* **BRIEF**: Where the line holding "Given: Click the scrollbar down arrow" appears, start copying, and continue exactly through the last line of the listing, skipping pictures.

Content starts

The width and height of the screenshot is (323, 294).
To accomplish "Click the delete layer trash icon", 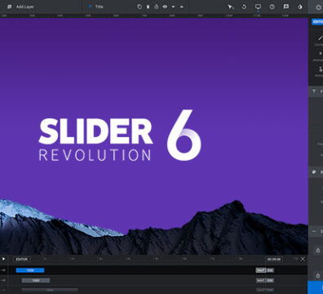I will (148, 7).
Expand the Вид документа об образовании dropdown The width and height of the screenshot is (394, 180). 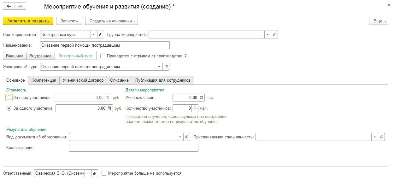[180, 137]
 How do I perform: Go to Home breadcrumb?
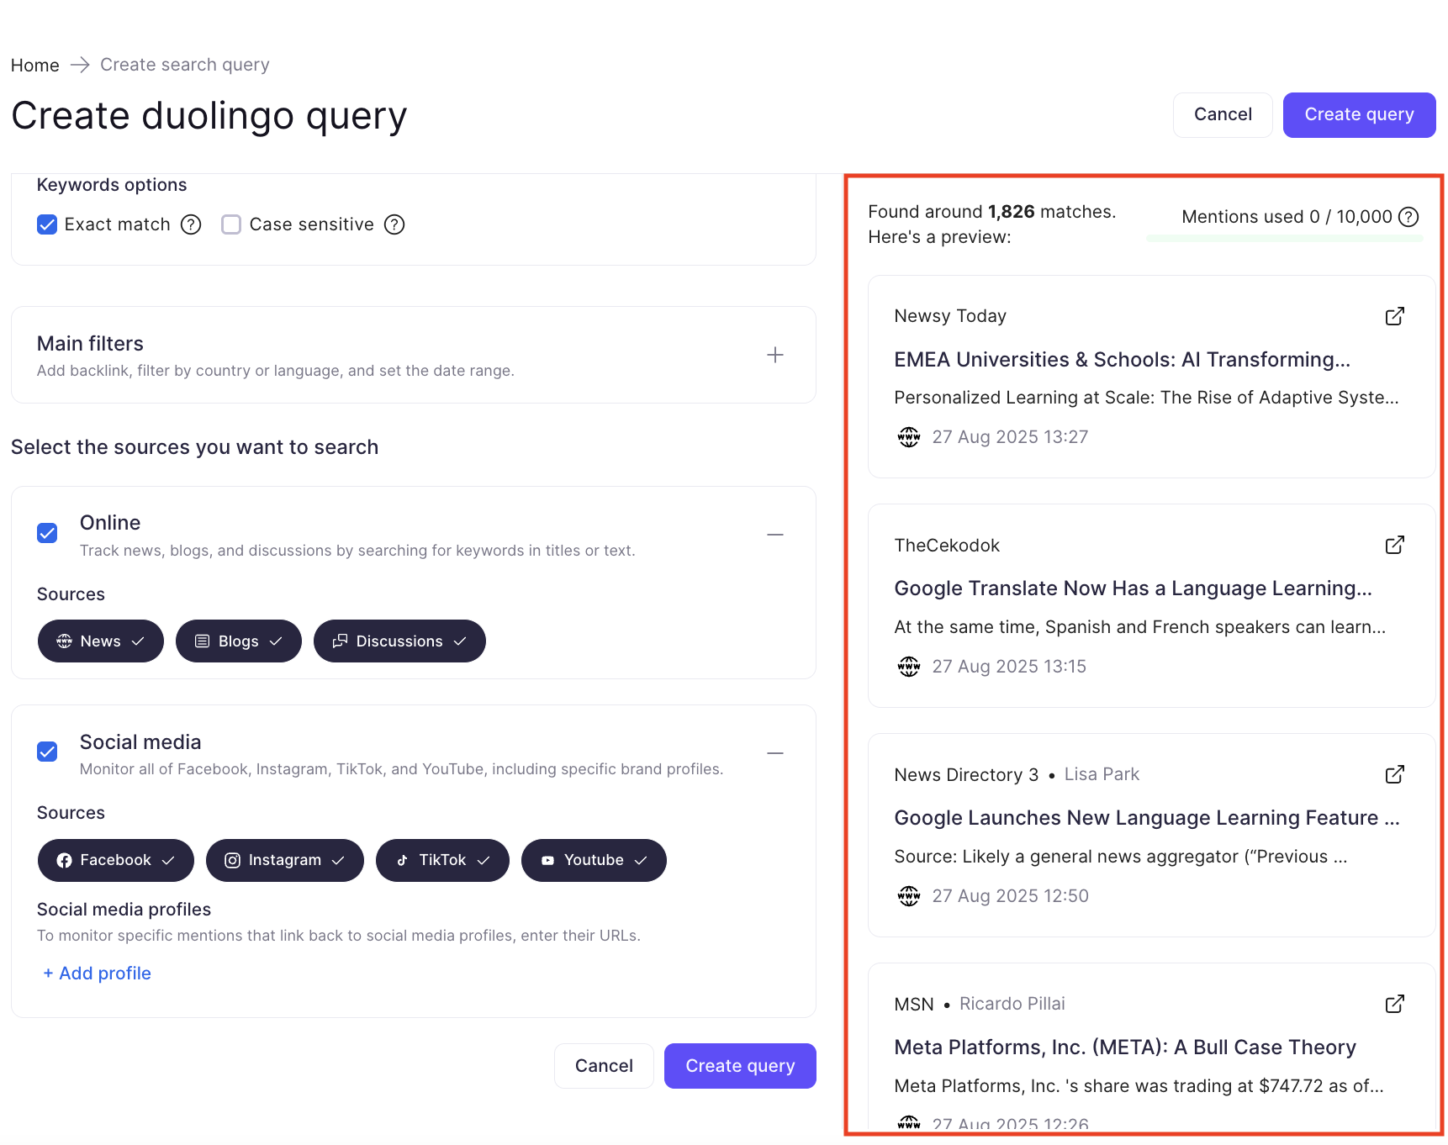[35, 66]
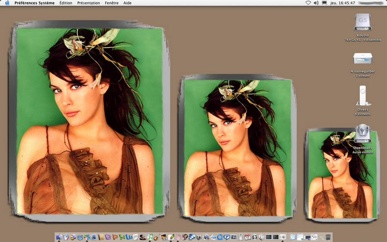387x242 pixels.
Task: Open PowerPoint from the dock
Action: [115, 237]
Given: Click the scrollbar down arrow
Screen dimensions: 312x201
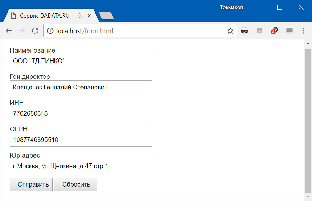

Content ends

* **EXERCISE ANSWER**:
Given: Click the scrollbar down arrow
Screen dimensions: 312x201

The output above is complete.